Brands want to be in people's conversations, but a branded pack is a slow, expensive agency job.
GenAI can make these assets, messaging distributes them, wallets can charge for them. Nobody has connected the three.
"Otter in a bucket hat, ten expressions", or a shop's coupon, or a limited drop. Add a photo of yourself to star in it.
Free, £0.99, or custom. It can carry a unique QR: a coupon to redeem, an NFT to claim, a link.
People use and share them where they already chat, and you earn per pack, minus a commission.
The viral core, shared in WhatsApp and others.
A shareable code a shop or brand hands out.
A limited drop, each with its own claimable code.
The point is anything worth sharing, and worth selling.
Physical and print.
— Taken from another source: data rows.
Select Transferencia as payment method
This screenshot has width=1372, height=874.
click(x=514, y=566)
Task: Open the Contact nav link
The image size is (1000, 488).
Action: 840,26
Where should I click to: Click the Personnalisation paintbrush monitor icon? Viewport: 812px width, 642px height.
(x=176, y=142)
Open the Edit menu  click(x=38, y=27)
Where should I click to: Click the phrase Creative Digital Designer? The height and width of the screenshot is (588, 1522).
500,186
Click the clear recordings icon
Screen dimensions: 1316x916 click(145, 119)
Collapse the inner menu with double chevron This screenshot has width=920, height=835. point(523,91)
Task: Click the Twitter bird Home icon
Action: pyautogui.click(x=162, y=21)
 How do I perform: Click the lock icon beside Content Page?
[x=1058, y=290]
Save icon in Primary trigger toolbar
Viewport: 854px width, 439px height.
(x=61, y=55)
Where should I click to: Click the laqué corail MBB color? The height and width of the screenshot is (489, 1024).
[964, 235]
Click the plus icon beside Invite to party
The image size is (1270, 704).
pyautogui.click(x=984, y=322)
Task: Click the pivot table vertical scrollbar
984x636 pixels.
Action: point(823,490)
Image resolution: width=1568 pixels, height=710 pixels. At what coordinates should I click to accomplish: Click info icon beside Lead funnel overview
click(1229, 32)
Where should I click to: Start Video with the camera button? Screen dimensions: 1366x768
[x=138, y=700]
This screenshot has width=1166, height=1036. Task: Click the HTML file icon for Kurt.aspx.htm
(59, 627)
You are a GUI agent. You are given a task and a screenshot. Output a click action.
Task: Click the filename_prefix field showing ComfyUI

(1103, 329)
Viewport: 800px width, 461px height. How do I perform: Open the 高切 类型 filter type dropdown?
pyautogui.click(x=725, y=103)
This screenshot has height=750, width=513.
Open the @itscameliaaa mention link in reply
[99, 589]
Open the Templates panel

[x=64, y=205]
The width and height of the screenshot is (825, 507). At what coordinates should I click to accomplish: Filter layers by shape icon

Order printed stickers, or a sticker that carries a payment or claim QR to put on a product, a stall or a flyer.
Anti-phishing is a hard rule, not a feature: payment and claim QRs are signed and verified and always show their real destination, so this cannot be turned into a phishing factory.
One Asian messenger's sticker store does $270 million a year.
GenAI, chat distribution and a payment rail exist separately; connecting them is the product.
What you make is shared in the chats you already use, and every share is an advert for making your own.
Branded packs and coupons are a cheap way for brands and agencies to be in people's chats.
Commission per sale. Premium generation credits, branded-pack and coupon tools for brands and agencies, and a margin on printing and fulfilment.
No: prompt, pick, publish. Artists can upload too.
You own your packs; buyers get a licence to use them.
The same reason they pay for emotes everywhere else: identity is cheap and priceless.
Yes: they are signed, verified, and always show their real destination. We refuse to be a phishing factory.
Made in a prompt, shared in a chat, sold for 99p.